■ Set of tasks:
**a.** Retype the change-record text below from "Why: MSP cannot" up to and including "skip to PIR.".
**b.** Answer these questions from the change-record text below, one line each:
(i) Which regulation requires the audit trail?
(ii) Which ticket types skip to PIR?
(iii) Who reviews the rollback plan?
**c.** Name every section of the template in the change-record text below.

■ Text under study:
• • •

What: 7-section change record created as JIRA sub-task or linked issue under the incident.
Why: MSP cannot modify production environments without a formal change order. Audit trail required for APRA CPS 234.
What-if skip: Production changes executed without approval, audit gaps, regulatory non-compliance.
Stage C executes only for Change-type tickets (from Stage A classification). Incident and Service Request tickets skip to PIR.
7-Section Change Template
| Section | Content | Required |
|---|---|---|
| 1. Summary | One-line description of the change | Yes |
| 2. Impact Assessment | Systems affected, blast radius, user count | Yes |
| 3. Risk Rating | Low/Medium/High with justification | Yes |
| 4. Rollback Plan | Step-by-step revert procedure with time estimate | Yes |
| 5. Test Plan | Pre/post validation commands with expected outputs | Yes |
| 6. Implementation Steps | Numbered runbook with commands | Yes |
| 7. Approval | CAB reviewer list, approval date/time | Yes (CAB changes) |
HITL Gate
sre-engineer → drafts all 7 sections
→ attaches evidence from Stage B
→ presents draft to HITL
HITL → reviews rollback plan
→ approves or requests changes
→ executes: jira_create_issue (NOT agent-initiated)

• • •

■ Dataset excerpt:
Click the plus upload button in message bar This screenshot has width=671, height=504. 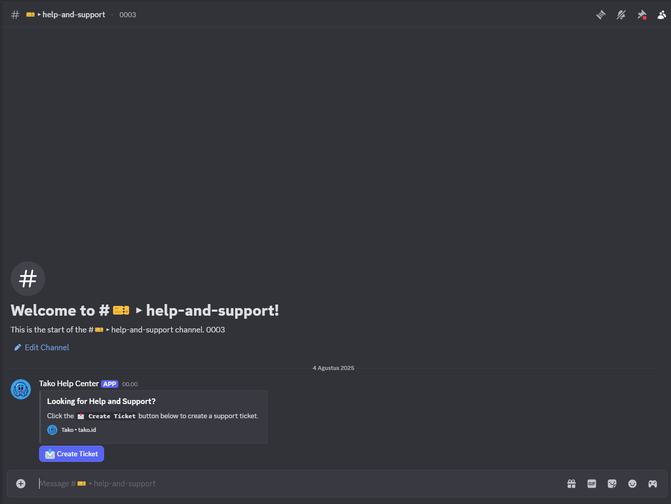21,483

• • •

■ Responses by task:
**a.**
Why: MSP cannot modify production environments without a formal change order. Audit trail required for APRA CPS 234.
What-if skip: Production changes executed without approval, audit gaps, regulatory non-compliance.
Stage C executes only for Change-type tickets (from Stage A classification). Incident and Service Request tickets skip to PIR.

**b.**
(i) APRA CPS 234
(ii) Incident and Service Request tickets
(iii) HITL

**c.** Summary, Impact Assessment, Risk Rating, Rollback Plan, Test Plan, Implementation Steps, Approval